Análisis táctico River Plate-Boca Juniors

13 de Diciembre de 2018 a las 10:15

Análisis táctico River Plate-Boca Juniors

River Plate consiguió la cuarta Copa Libertadores de su historia, en una final marcada por muchos temas extra deportivos y que por primera vez se jugó fuera de América Latina. El inicio de partido fue algo extraño para todos los que lo estábamos viendo: había algo fuera de lugar en el hecho de que se disputase en Madrid, y esto se trasladó al terreno de juego, con ambos equipos esperando más el fallo del equipo rival y contemplando, que buscando arriesgar y llegar a la portería contraria.

El conjunto Millonario llegó al partido con dos bajas importantes en ataque: Borré y Scocco. Esto generó que en la primera parte River apenas pudiese crear peligro para el guardameta de Boca.

Boca Juniors inició el partido posicionado en un 1-4-5-1, planteando un sistema de juego basado en tapar mucho el mediocampo y controlar las subidas de los laterales de River que tanto daño le hicieron en el partido de ida. El posicionamiento de Boca cortaba las líneas de pase interiores acumulando muchos jugadores por dentro, como vemos en la imagen.

Ese planteamiento produjo mucho atasco en el ataque de River, posicionado en un 1-4-2-3-1 que situaba muchos jugadores a la misma altura de balón o por detrás de él, sin un buen posicionamiento entre líneas. Esto hacía que la defensa de Boca se sintiera cómoda y le permitía robar por dentro para salir al contraataque.

El conjunto de Gallardo no conseguía dar fluidez a su ataque: sus pases eran lentos, de un costado al otro pero sin verticalizar. Para desplegar un juego más directo, River buscaba el ataque por fuera, con sus laterales siempre profundos. Los mediocentros recibían por fuera y buscaban el pase largo para la subida de los laterales, aunque sin mucho éxito gracias a la defensa de Boca Juniors.

Todo empezó a cambiar a partir del segundo tiempo: los hombres del muñeco Gallardo salieron más decididos en ir a por un partido que estaban perdiendo, dieron mayor velocidad a la circulación de balón impidiendo que los centrocampistas de boca se sintieran tan cómodos defendiendo y con ello crearon los primeros espacios interiores, sobretodo a la espalda de los mediapuntas de Boca, en especial a la espalda de Pablo Pérez.

River situó a sus jugadores en posiciones más escalonadas y la entrada de Quintero fue el detonante para desarbolar la defensa de Boca y empezar a tener espacios hasta conseguir el empate.

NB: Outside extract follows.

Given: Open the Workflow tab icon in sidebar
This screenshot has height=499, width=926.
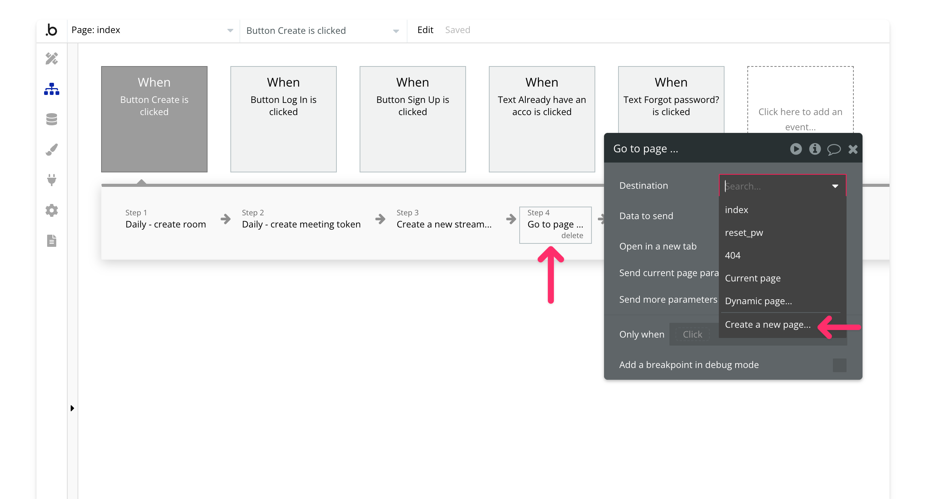Looking at the screenshot, I should [x=52, y=89].
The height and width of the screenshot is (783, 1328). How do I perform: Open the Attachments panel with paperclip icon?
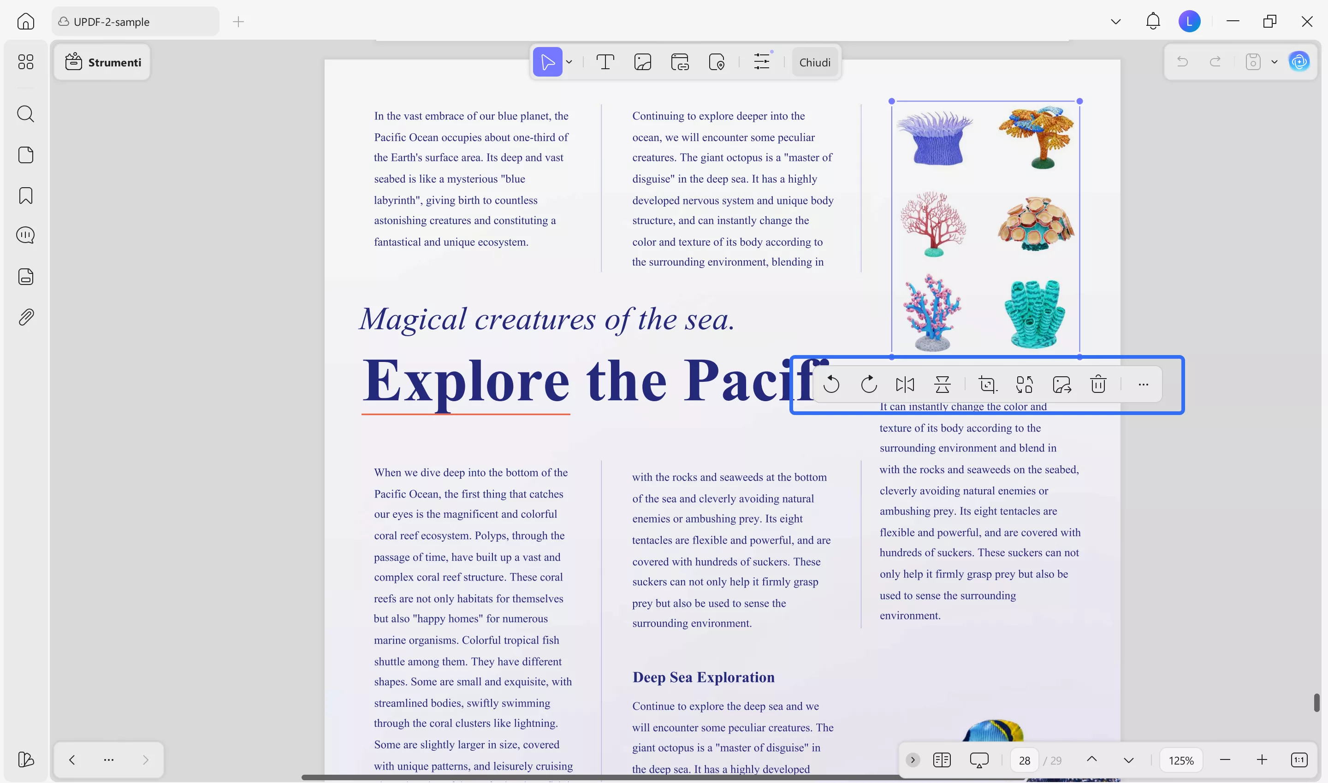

A partir del empate de River, el partido fue entrando en momentos en los que nadie era dueño del balón, si bien el conjunto Millonario estaba mejor físicamente y tuvo alguna ocasión de peligro, ambos equipos parecían temerosos y los jugadores no arriesgaban por temor a convertirse en el jugador que cometió el fallo, que perdió el partido, y verse derrotado en las portadas de la prensa.

Una vez llegados a la prórroga, el partido finalmente se decantó del lado de River, tras la expulsión del medio centro de Boca, Wílmar Barrios. A esto se sumaban a los problemas físicos que estaban sufriendo muchos jugadores de Boca, lo que hacía muy difícil mantener un ritmo de juego alto. Para Boca, era cuestión de tiempo para que el marcador se decantara del lado de River Plate. River, por su parte, acabó jugando con muchos espacios pese a tener algún susto con los arreones finales de Boca Juniors que, con más orgullo que fútbol, intentó empatar un partido que no pudo ganar.

Al final, River con un plan B de juego más elaborado que Boca Juniors y con jugadores que físicamente llegaron mejor se hizo con la Copa Libertadores, una Copa que pudimos disfrutar en España pero que por el bien del fútbol y del deporte esperemos que no vuelvan a tener celebrarse fuera de America Latina.